El juego de las promesas – por Alfredo Zaiat

La secuencia oficial es la siguiente: aparece un conflicto, sus protagonistas reciben como respuesta una reunión, mostrando así que se trata de un gobierno abierto dispuesto a resolver la situación, para culminar con el compromiso de encontrar respuestas. Quienes expresaron sus preocupaciones se van aliviados porque fueron escuchados y con la esperanza de que sus problemas serán abordados. Pero el saldo de esta reiterada estrategia de marketing de gestión de gobierno es la misma: nada. Ni los anuncios de medidas reparadoras ni las promesas de soluciones aparecen.

Así es con las cámaras empresarias, con representantes del mundo laboral y con los líderes de las organizaciones sociales. El disperso equipo económico dialoga con cada uno de los agentes económicos y sociales prometiendo que los atenderá en sus inquietudes.

En lo que va de la gestión de la Alianza macrismo-radicalismo, cada uno de los sectores que fue a plantear sus problemas (algunos en crisis, otros en tránsito hacia una) siempre recibieron como respuesta que se atenderán sus demandas.

A los empresarios que desfilaron por la Secretaría de Comercio angustiados por las importaciones les aseguraron que habría medidas de protección y financiamiento para cuidarlos. De esa forma se iban satisfechos porque eran escuchados por funcionarios que muestran la misma habilidad que el dueño de la calesita de la plaza mostrando la sortija a los niños. Saben ofrecer la esperanza en cada vuelta para finalmente ocultarla y quedarse con ella.

A los sindicatos también les prometen soluciones o los mantienen en línea con la política oficial reteniendo o liberando fondos que les corresponde de las obras sociales.

A los movimientos sociales les demora la implementación de la Ley de Emergencia Social y, sólo después de una serie de marchas y protestas callejeras, el gobierno se comprometió a liberar los fondos. Por ahora es una promesa más.

Una de las principales tareas de los principales funcionarios de la fragmentada área económica es convencer a empresarios, sindicalistas y a la población en general de que lo que están viviendo no es cierto. Que no hay un aluvión de importaciones que desplazan a la producción nacional; que no existe una pérdida neta de empleos; que la economía no sigue en recesión; que la tasa de inflación está descendiendo; que el salario real está subiendo; que no hay atraso cambiario; que el déficit fiscal está disminuyendo; que el tarifazo en la luz, gas, agua, peajes y transporte no es tan fuerte.

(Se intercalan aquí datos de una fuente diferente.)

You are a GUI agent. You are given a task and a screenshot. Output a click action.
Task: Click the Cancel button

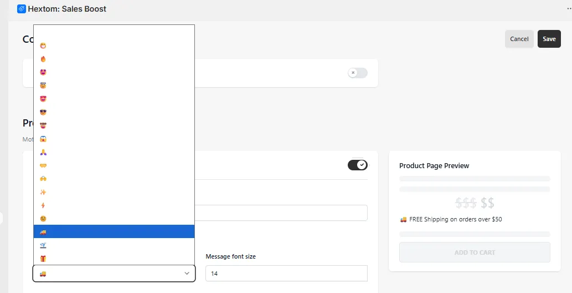(x=519, y=39)
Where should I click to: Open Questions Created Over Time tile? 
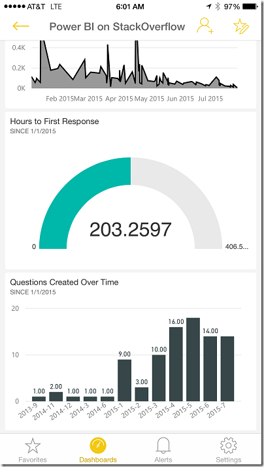[131, 351]
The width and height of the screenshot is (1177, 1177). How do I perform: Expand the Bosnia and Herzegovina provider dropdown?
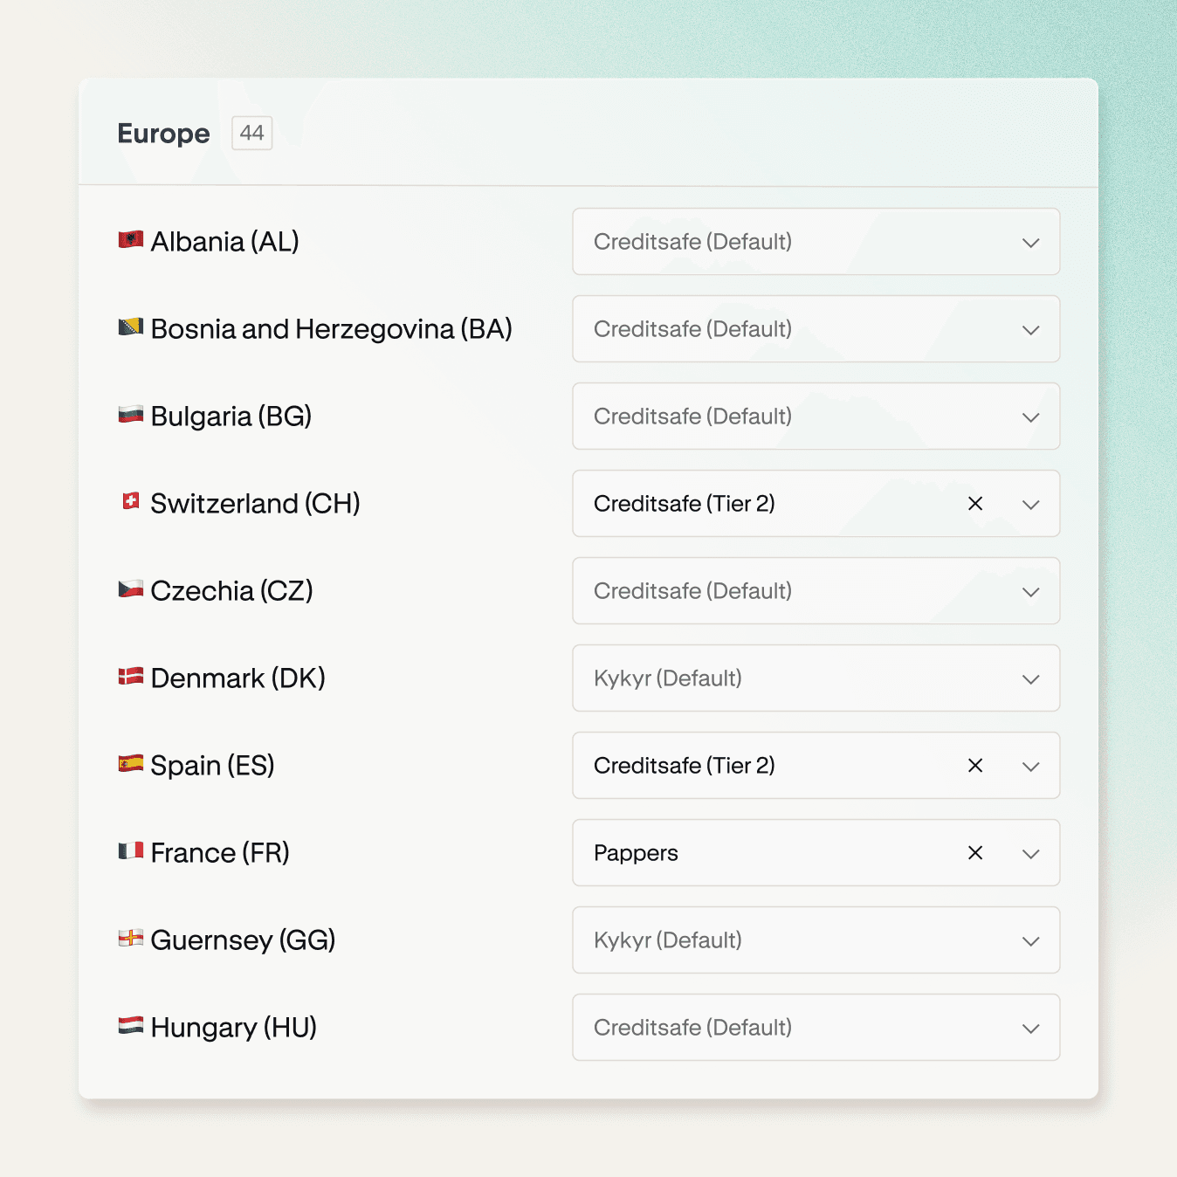click(815, 329)
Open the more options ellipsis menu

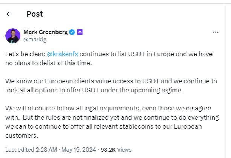coord(216,32)

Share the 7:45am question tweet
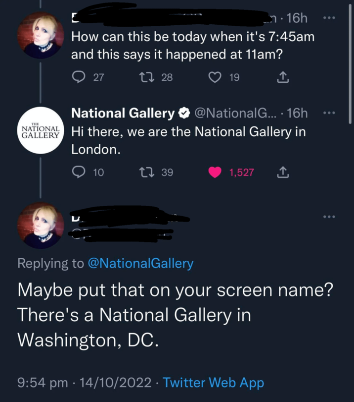pos(281,77)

Esta misión de alterar la interpretación de la evolución de la economía naufragaría rápidamente si no contaran con dos factores que facilitan la construcción de ese relato ficcional. Uno es el inmenso dispositivo de propaganda público-privado que distrae la atención acerca del acelerado deterioro del bienestar generar. El otro es la alimentación del miedo del regreso del “populismo”, fantasma que expresan también empresarios nacionales y sindicalistas que tienen incorporada una concepción económica conservadora-ortodoxa que está correlacionada con su acción política.